Msgr. Weninger dankt hohen Würdenträgern der Großloge von Österreich (GLvÖ) und der Vereinigten Großlogen von Deutschland (VGLvD), die es ihm ermöglicht haben, Material für seine Forschung zu konsultieren. Unter diesen möchte ich nur auf Michael Kraus („M.K.“), ehemals Großmeister der GLvÖ, Georg Semler („G.M.“), derzeitiger Großmeister der GLvÖ, und Christoph Bosbach („C.B.“), Großmeister der VGLvD, hinweisen.

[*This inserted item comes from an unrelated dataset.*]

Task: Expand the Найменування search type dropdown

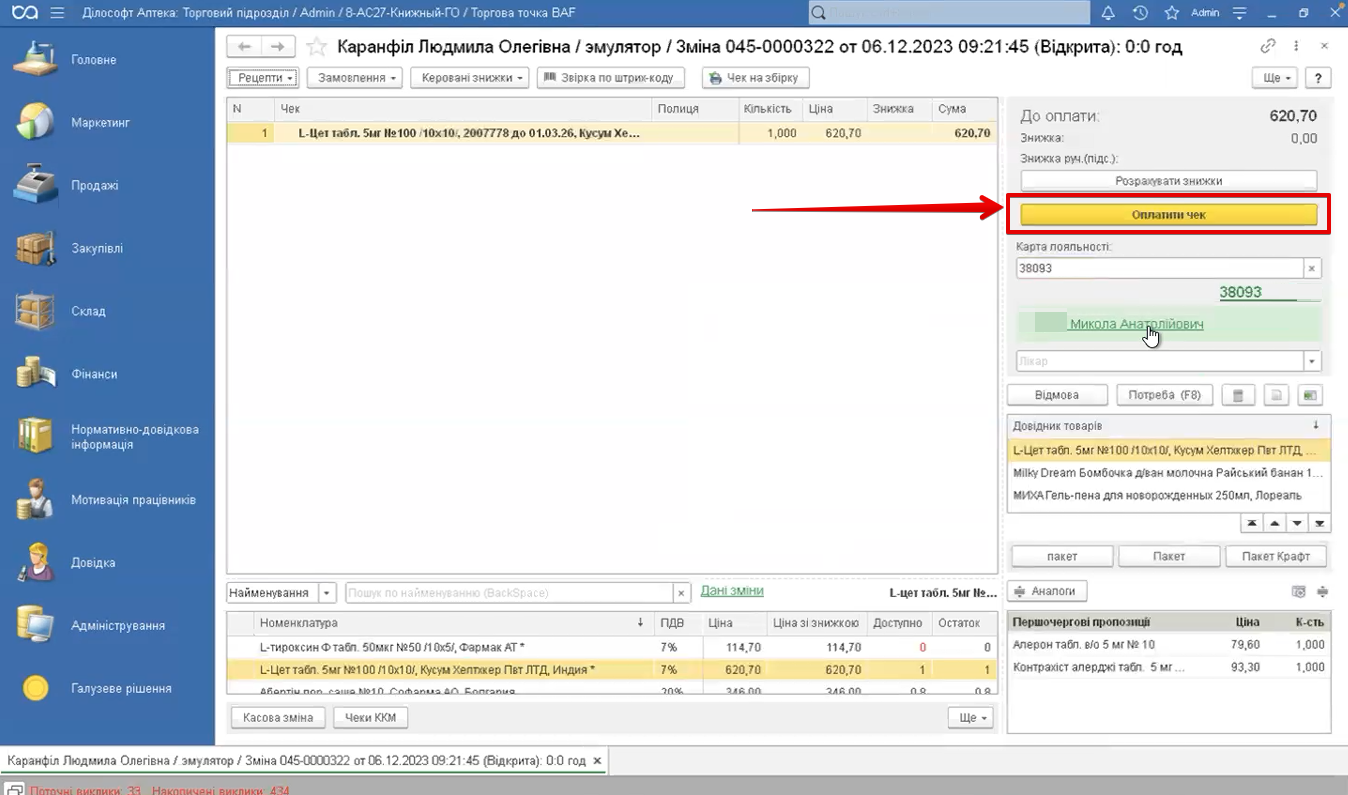Action: 327,593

Weiters dankt er sowohl Kardinal Jean-Louis Tauran für die Begleitung seiner Arbeit als auch den spirituellen Mitbrüdern, die auch Brüder in der Freimaurerei sind (S. 5–6). Seine Freimaurermitgliedschaft, die bereits 2014 auf einer englischen Freimaurer-Website veröffentlicht wurde, gibt Msgr. Weninger nicht ausdrücklich bekannt.

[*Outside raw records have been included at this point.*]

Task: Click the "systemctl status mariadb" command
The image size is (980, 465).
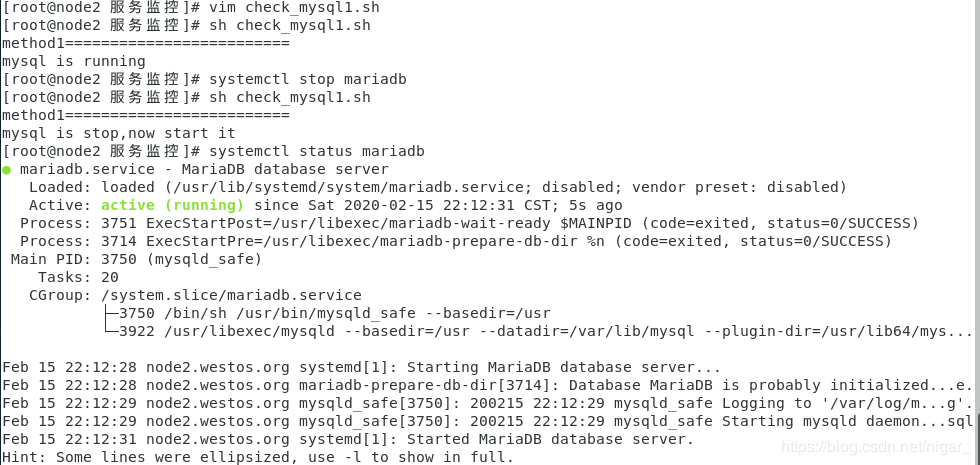Action: pos(317,151)
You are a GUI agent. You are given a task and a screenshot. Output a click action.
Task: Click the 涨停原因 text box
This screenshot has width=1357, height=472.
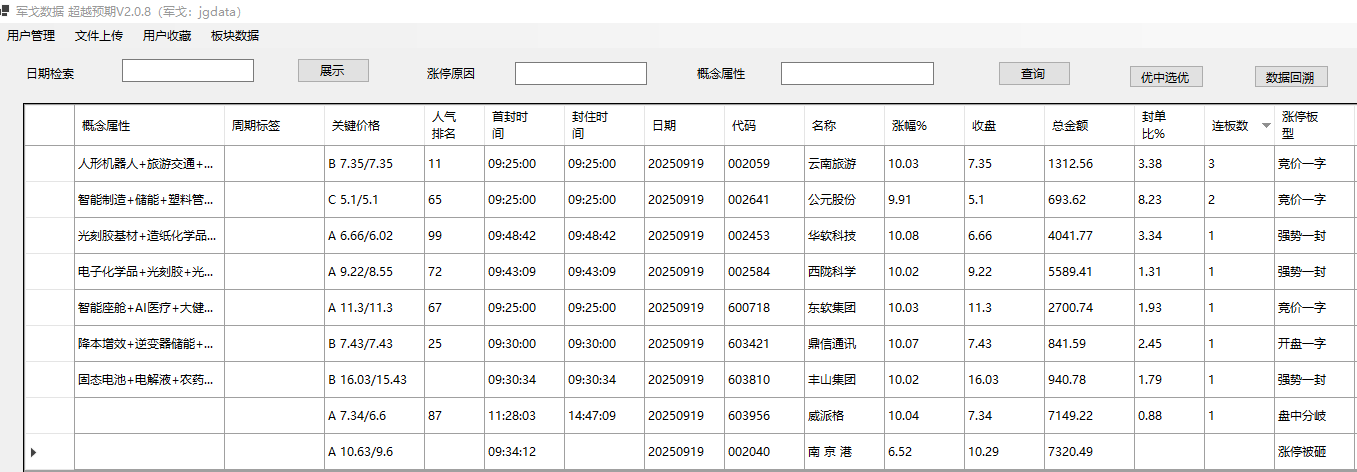580,74
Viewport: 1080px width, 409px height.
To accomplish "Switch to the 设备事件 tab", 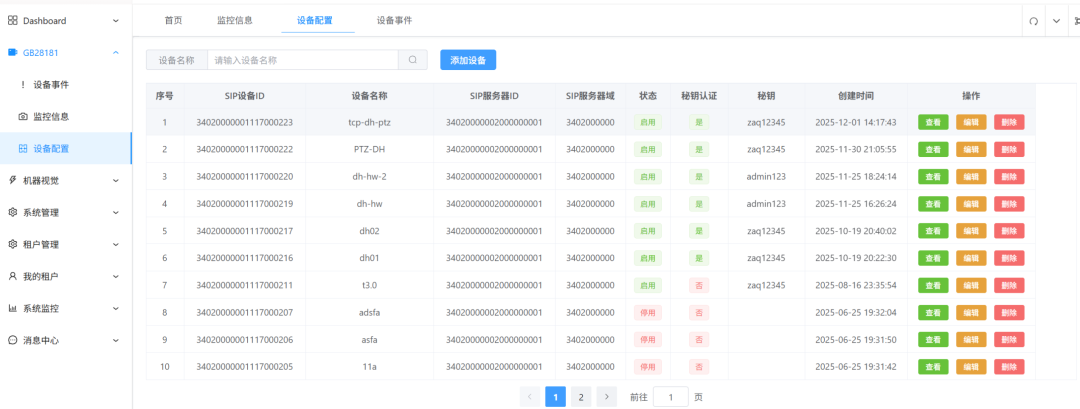I will [394, 20].
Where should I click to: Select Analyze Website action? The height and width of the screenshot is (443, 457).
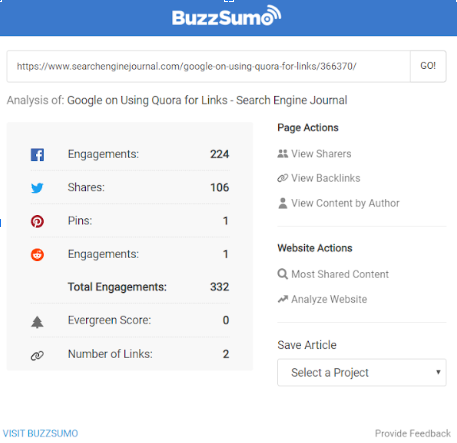[329, 299]
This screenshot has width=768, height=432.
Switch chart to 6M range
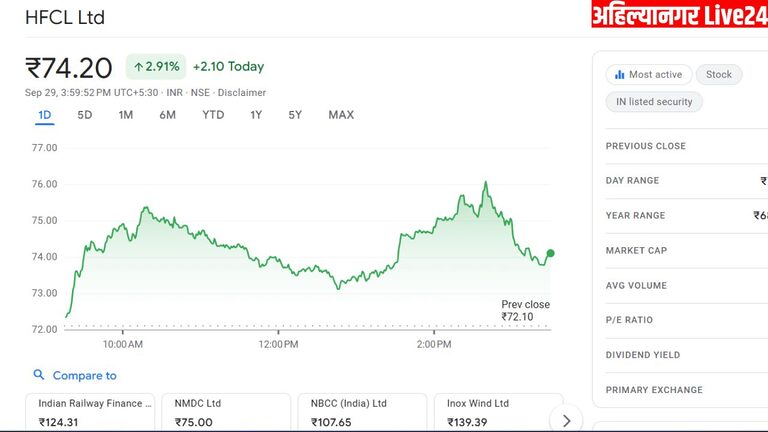(167, 115)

Msgr. Weninger behauptet die Vereinbarkeit von Kirche und regulärer Freimaurerei gegen das, was er Vorurteile und Mißverständnisse nennt. Er ist der Ansicht, daß die Kirche nicht in der Lage war, zwischen regulärer und irregulärer Freimaurerei zu unterscheiden (S. 8–9); er will zeigen („Ziel“), daß es Grundlagen für eine vollständige Versöhnung zwischen der Kirche und der regulären Freimaurerei gibt (S. 10, S. 451–453); die wahre reguläre Freimaurerei die der drei Grade ist (S. 14) wie zum Beispiel die UGLE und die GLvÖ; die Freimaurerei keine Geheimgesellschaft ist, ihre Rituale bekannt sind (S. 27) und nichts mit satanischen, alchemistischen, magischen oder esoterischen Riten zu tun haben (S. 28, S. 63); und schließlich die Freimaurerei weder eine Religion noch eine religiöse Gemeinschaft ist und keine Dogmen hat (S. 436).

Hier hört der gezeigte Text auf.